Top of Input for this task

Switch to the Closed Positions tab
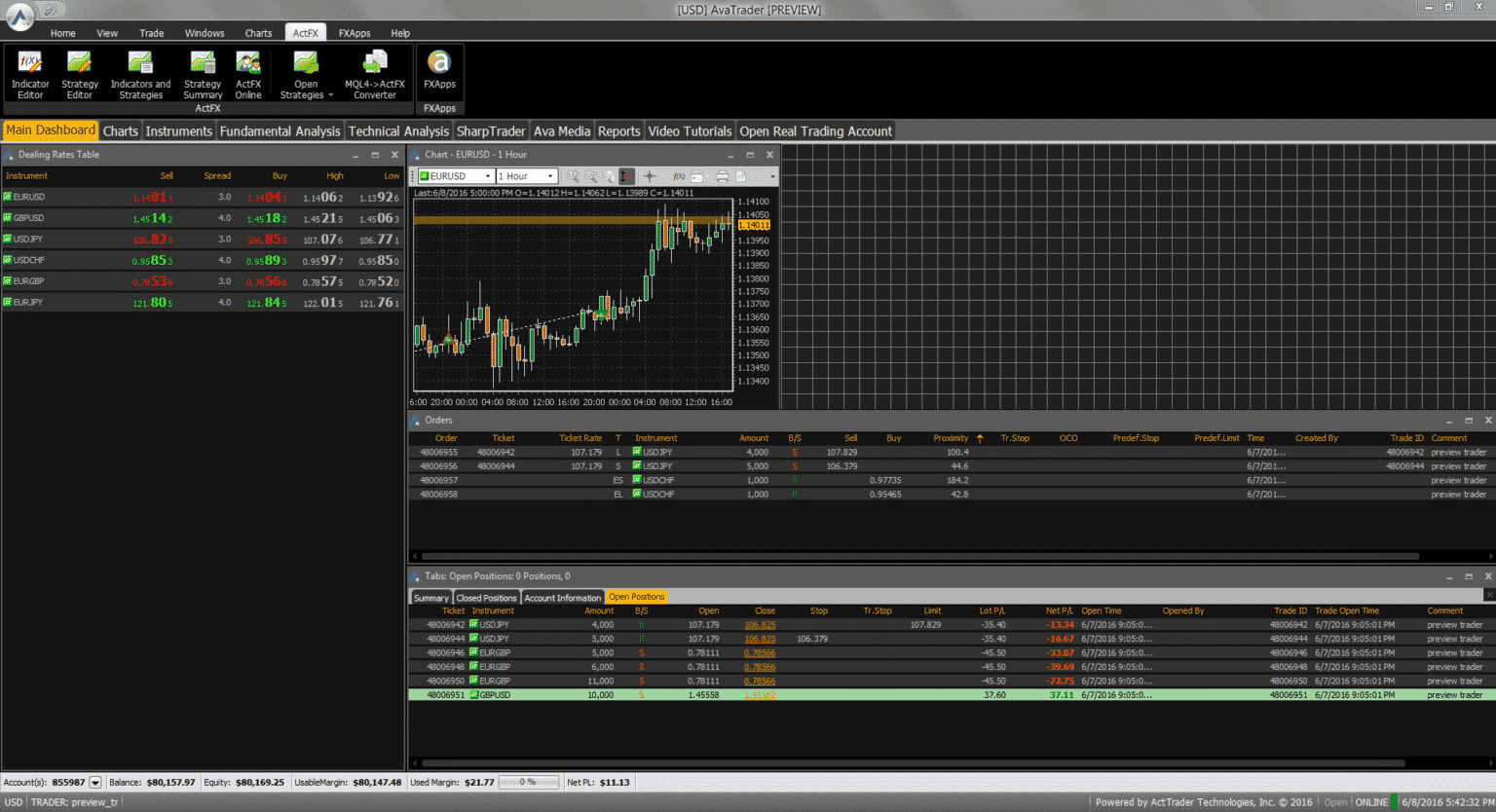Viewport: 1496px width, 812px height. point(486,597)
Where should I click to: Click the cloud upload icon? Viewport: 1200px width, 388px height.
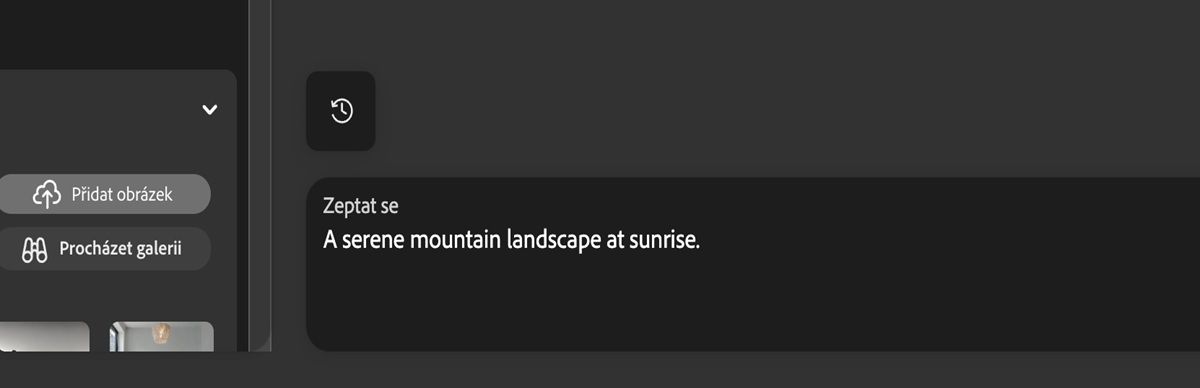47,194
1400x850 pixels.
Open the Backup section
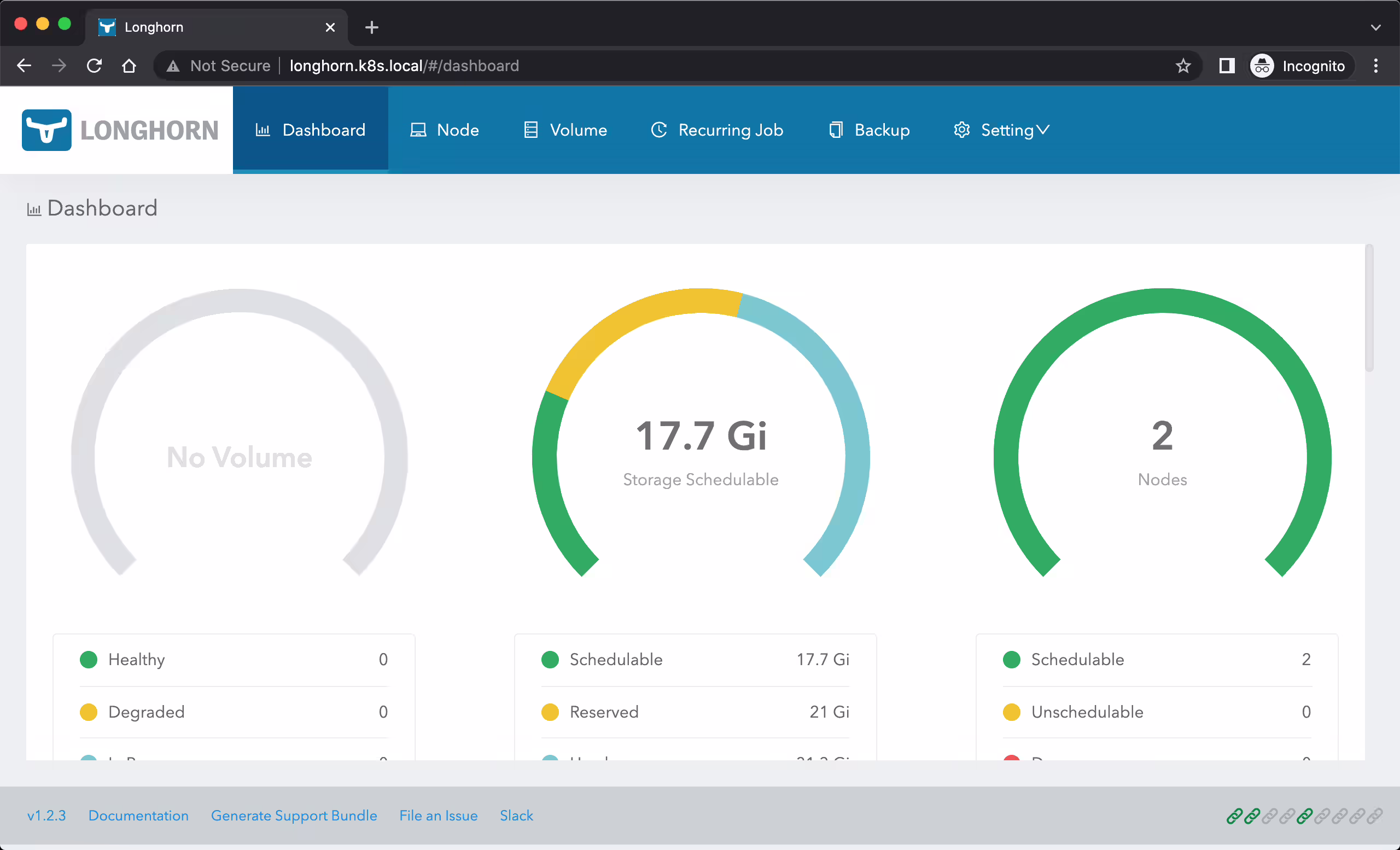click(x=870, y=130)
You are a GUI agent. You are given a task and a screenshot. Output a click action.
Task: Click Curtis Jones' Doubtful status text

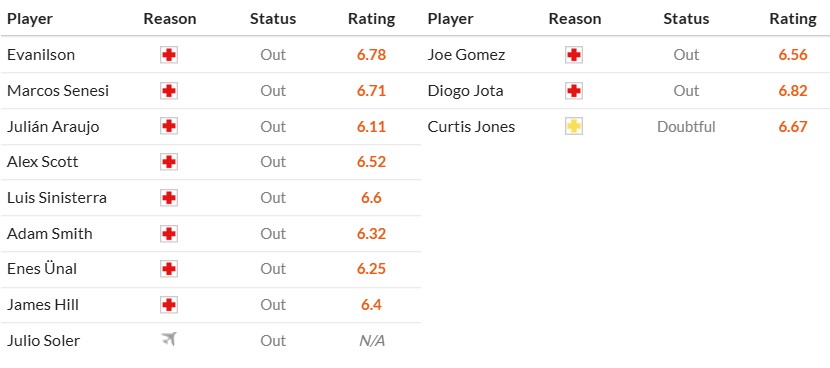[x=686, y=127]
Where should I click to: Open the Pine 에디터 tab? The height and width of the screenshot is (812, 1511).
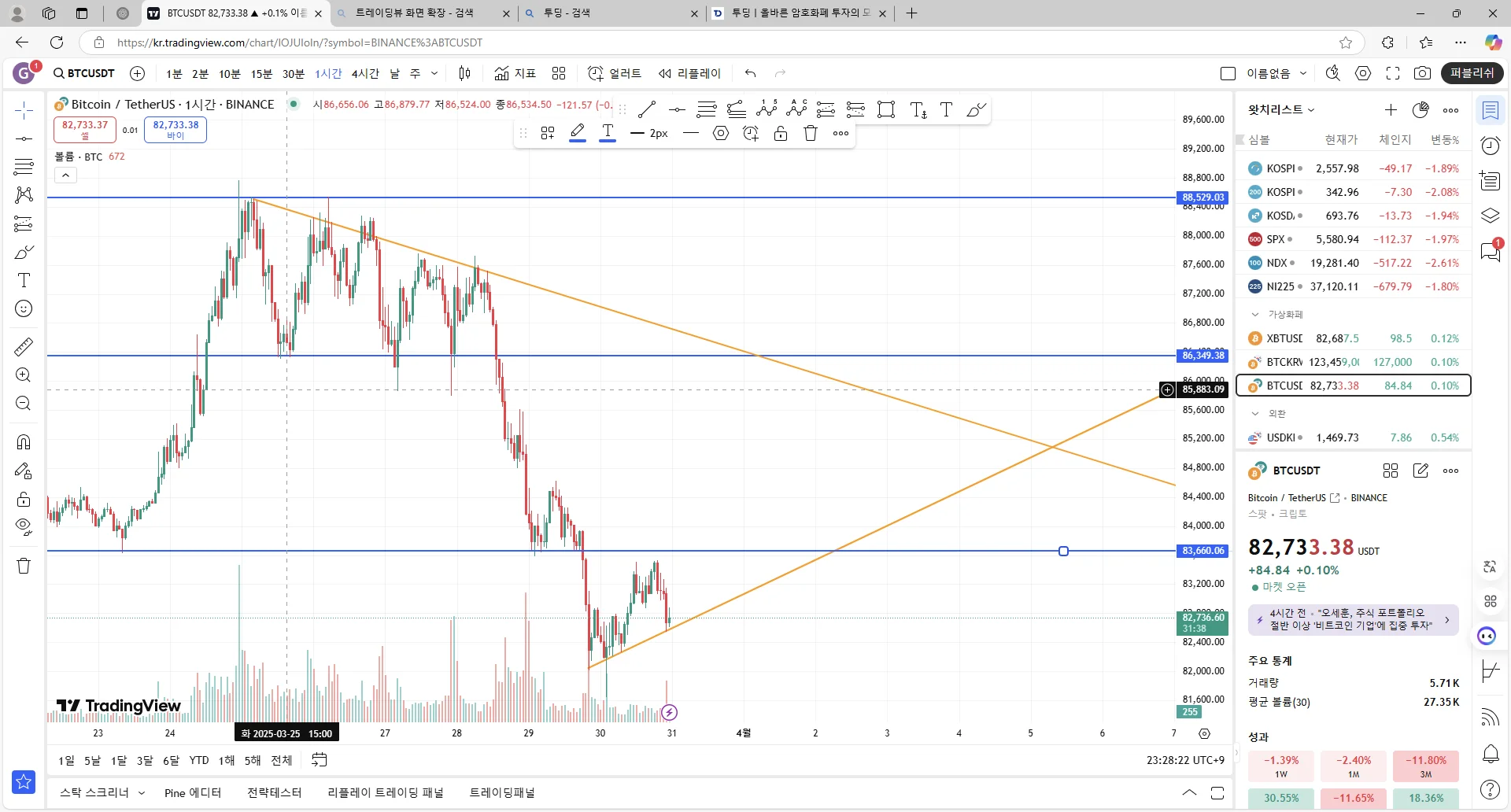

Bottom of Input for this task

Problem description — Each line of the data that includes "screenshot" should be copied.

Solved exercise —
You are a GUI agent. You are given a task and a screenshot. Output a click action.
Where should I click to: Open the Pine 에디터 tab? The height and width of the screenshot is (812, 1511).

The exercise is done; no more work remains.